Lax Visa Guidelines That Hurt U.S. Herders Nixed

     (CN) – Temporary work visas available to foreign herders lower wages and worsen working conditions for U.S. herders, the D.C. Circuit ruled, saying the Labor Department must strengthen its regulations.
     U.S. sheepherders, goatherds and cattle herders brought the challenge after changes that the U.S. Department of Labor made in 2011 to the H-2A temporary worker visa program allowed herding operations to bypass protections for U.S. workers and hire cheap foreign labor instead. The revisions appeared in two Training and Employment Guidance Letters (TEGLs), published in the Federal Register without having gone through notice and comment procedures required by the Administrative Procedures Act.
     Original regulations for the H-2A visa program required an employer to show that there were not sufficient qualified U.S. workers to fill the open positions, and that hiring foreign workers would not adversely effect the wages of U.S. workers in the same position.
     The H-2A program also set wage minimums and housing standards on employers that hire foreign employees.
     “Under the general H-2A regulations, employers wishing to hire foreign laborers would be required to pay herders the Adverse Effect Wage Rate, which in 2011 ranged from $8.97 per hour to $12.01 per hour, depending on the state,” Judge Janice Brown wrote for the three-judge panel. “Under the special procedures set forth in the TEGLs, however, employers need only pay herders the prevailing wage rate, which in 2011 was $875 per month plus room and board for cattleherders and from $750 to $1,422.52 per month plus room and board for sheepherders and goatherders, depending on the state.”
     In Colorado, a sheepherder makes less than $4.69 per hour for a 40-hour work week, well below the adverse effect wage rate of $10.48. The department also permits lower standards for herder housing than for other employments.
     Reymundo Zacarias Mendoza and his fellow plaintiffs originally came to the United States as herders on H-2A visas, but they now have legal immigration status and claim that lax visa standards have made working conditions and wages so poor that they have been pushed out of the herding business.
     Two intervening associations representing herders told the court that virtually all of their members’ employees are foreign workers.

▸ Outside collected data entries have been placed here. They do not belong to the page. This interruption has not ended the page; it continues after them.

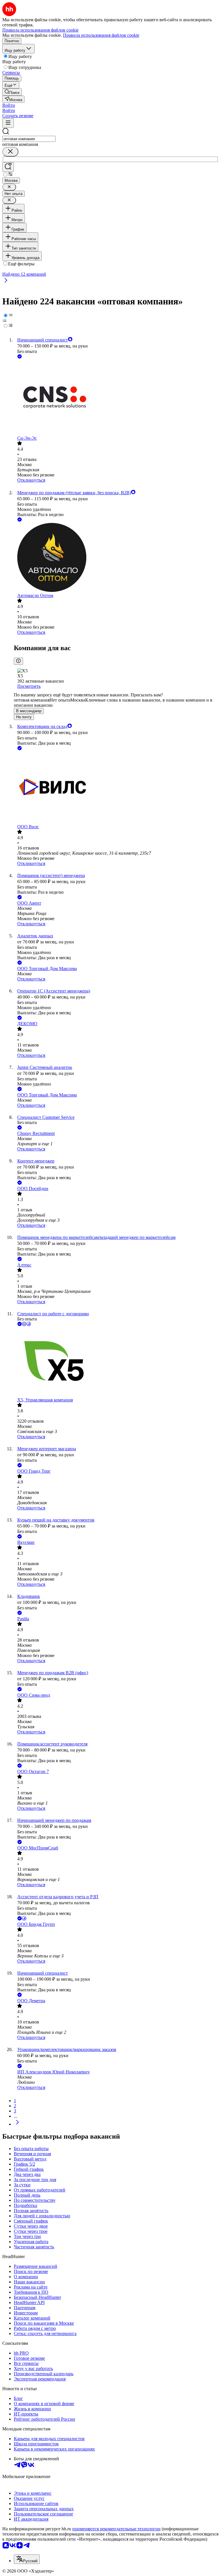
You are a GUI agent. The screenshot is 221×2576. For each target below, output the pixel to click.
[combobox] (29, 139)
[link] (12, 92)
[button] (8, 105)
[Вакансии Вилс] (116, 788)
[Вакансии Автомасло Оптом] (116, 558)
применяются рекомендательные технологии (116, 2528)
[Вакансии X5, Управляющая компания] (116, 1362)
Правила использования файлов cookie (101, 35)
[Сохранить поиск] (8, 167)
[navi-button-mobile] (8, 123)
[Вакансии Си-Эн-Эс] (116, 398)
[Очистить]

     A federal judge dismissed the lawsuit for lack of standing, but the D.C. Circuit reinstated the case last week and granted plaintiffs summary judgment.
     “The TEGLs adversely affect herders by lowering wages and worsening working conditions, whether they are compared to the alternative of eliminating special procedures for herders altogether or retaining the pre-2011 special procedures,” Brown wrote.
     Even though plaintiffs do not currently work as herders, all have expressed the interest in working as a herder again, and have the requisite experience to do so. Even if they have not all recently submitted applications for a herding job, “a person can involve himself in a job market by means other than submitting formal applications,” the 38-page opinion states.
     “As participants in the labor market for herders, the plaintiffs were injured by the Department of Labor’s promulgation of the TEGLs and fall within the zone of interests protected by the INA,” Brown added, abbreviating the Immigration and Nationality Act. “On the merits of their claim, the plaintiffs are entitled to entry of summary judgment in their favor. The TEGLs are legislative rules and the Department of Labor violated the Administrative Procedure Act by promulgating them without providing public notice and an opportunity for comment.”